Prove that $57 \equiv 15 \pmod{7}$.

Answer

Method 1 (Remainders): $57 = 7\times 8 + 1$ (remainder $1$) and $15 = 7\times 2 + 1$ (remainder $1$). Since they have the same remainder, $57 \equiv 15 \pmod{7}$.
Method 2 (Difference): $57-15 = 42 = 7\times 6$. Since the difference is a multiple of $7$, $57 \equiv 15 \pmod{7}$.

Proposition Congruence to the Remainder

An integer is congruent to its remainder in the Euclidean division by $n$.

Proof

Let $a = nq + r$ be the Euclidean division of $a$ by $n$.
Then $a-r = nq$. Since $nq$ is a multiple of $n$, we have $n\mid (a-r)$, hence $a \equiv r \pmod{n}$.

Example

As $2019 = 201\times 10 + 9$, we have $2019 \equiv 9 \pmod{10}$.

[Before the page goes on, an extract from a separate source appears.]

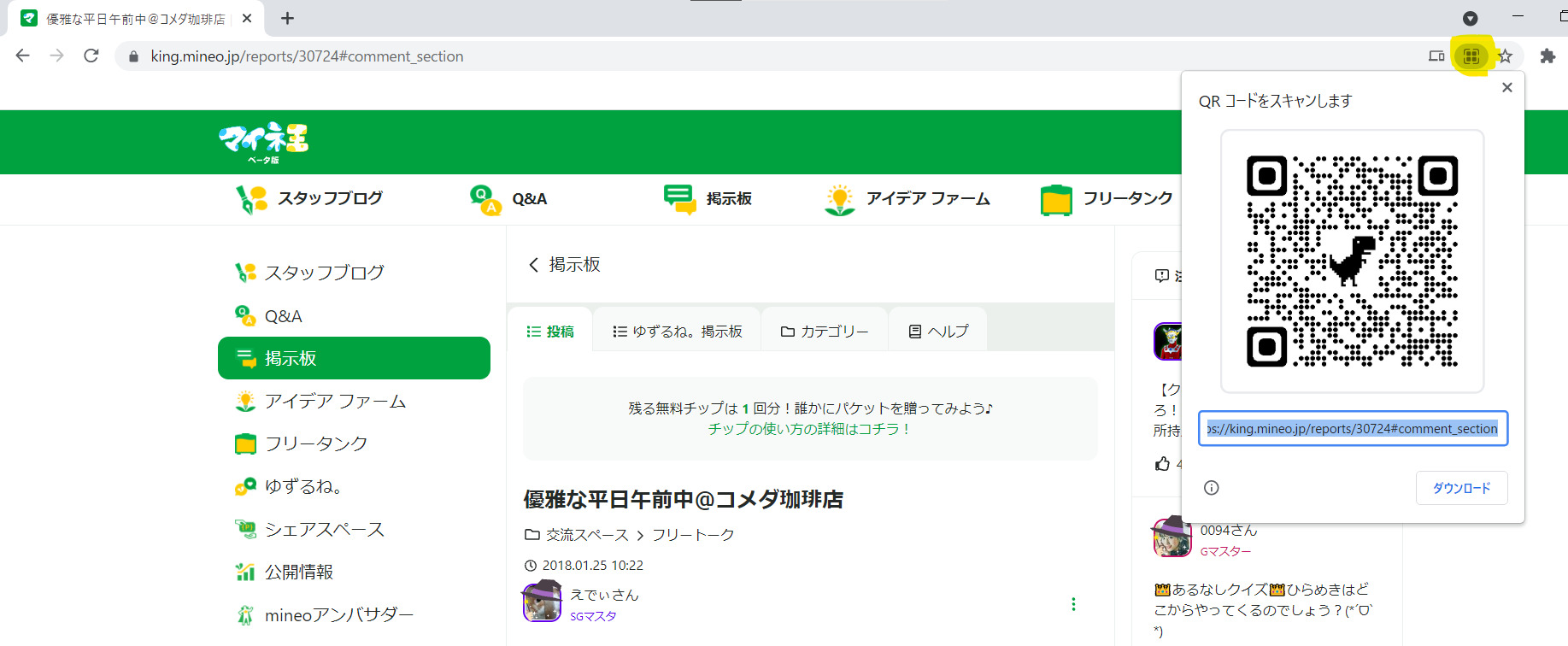
Task: Click the QR code generator icon in address bar
Action: pyautogui.click(x=1471, y=56)
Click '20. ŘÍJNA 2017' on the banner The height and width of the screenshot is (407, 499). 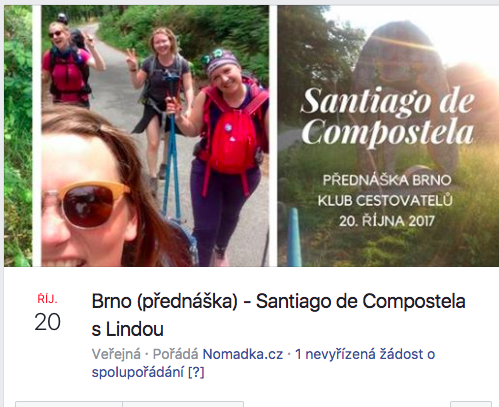pos(387,221)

Proposition Equivalence Relation

Congruence modulo $n$ is an equivalence relation, which means that for any integers $a, b,$ and $c$:

$a \equiv a \pmod{n}$ (reflexivity),
$a \equiv b \pmod{n} \Rightarrow b \equiv a \pmod{n}$ (symmetry),
$a \equiv b \pmod{n}$ and $b \equiv c \pmod{n} \Rightarrow a \equiv c \pmod{n}$ (transitivity).

Proof

$a-a=0$, and $0$ is divisible by any $n\ge 2$. So $a \equiv a \pmod{n}$.
If $a \equiv b \pmod{n}$, then $a-b=kn$ for some integer $k$. Hence $b-a=(-k)n$, so $b \equiv a \pmod{n}$.
If $a \equiv b \pmod{n}$ and $b \equiv c \pmod{n}$, then $a-b=kn$ and $b-c=mn$ for some integers $k,m$. Summing gives $$ (a-b)+(b-c)=kn+mn \implies a-c=(k+m)n, $$ so $a \equiv c \pmod{n}$.

Example

If $x \equiv y \pmod{5}$ and $y \equiv 12 \pmod{5}$, then $x \equiv 12 \pmod{5}$. Since $12 = 5\times 2 + 2$, we can further say $x \equiv 2 \pmod{5}$.